Financial Tips

Understanding HSA’s

By November 20, 2014June 22nd, 2015No Comments

What is an HSA? What can I use an HSA for? Why should I open an HSA? These are all common questions when it comes to understanding HSA’s. Let me attempt to answer these questions for you.

An HSA simply stands for Health Savings Account. With the health care reform in full swing, more and more people are starting to explore their options for health insurance and are looking for ways to finance health related expenses. A health savings account is one option to consider IF you already have a high deductible health plan.

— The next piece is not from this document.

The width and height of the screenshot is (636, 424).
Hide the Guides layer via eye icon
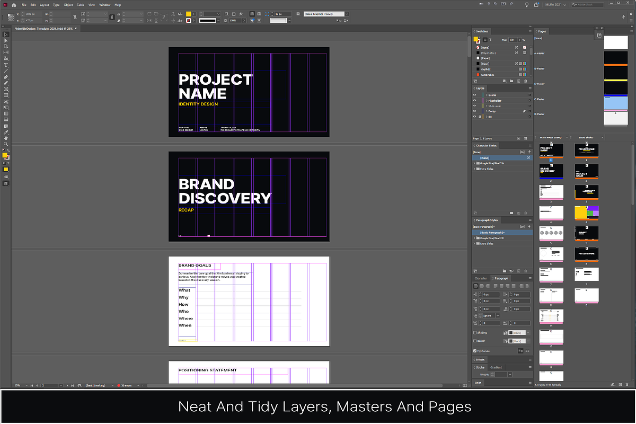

A health savings account is one way to accumulate money, which you can contribute from your paycheck, to help pay your insurance deductible for the year. You can also pay for other health related expenses with money from your HSA, including dental and vision. Here are some of the benefits of choosing an HSA:

  1. Tax deductible contributions– all of the money that you contribute to your HSA is 100% tax deductible (up to the legal limit)**
  2. Tax free– so long as the money that you withdrawal from your HSA is used for qualifying medical expenses, it will not be subject to tax
  3. Tax deferred– any interest earnings that accumulates as a result of HSA contributions are considered tax exempt**
  4. Does not expire – all of the money that you put into an HSA account is yours to keep and will continue to build year after year, so long as you aren’t depleting your account each year
  5. Can be less expensive- if you choose to enroll in a high deductible insurance plan, there is a possibility that your premium from each pay check will be smaller than if you had chose a traditional PPO plan
  6. Choices- you are able to contribute as much (within the legal limit***) or as little to your HSA as you wish

In order to qualify for an HSA, the insurance plan that you choose must have a deductible of $1,250 for an individual and $2,500 for a family (2014 minimums). Opening a health savings account isn’t right for everyone, but if you think that the benefits listed above outweigh your alternatives, we can help you sign up for one.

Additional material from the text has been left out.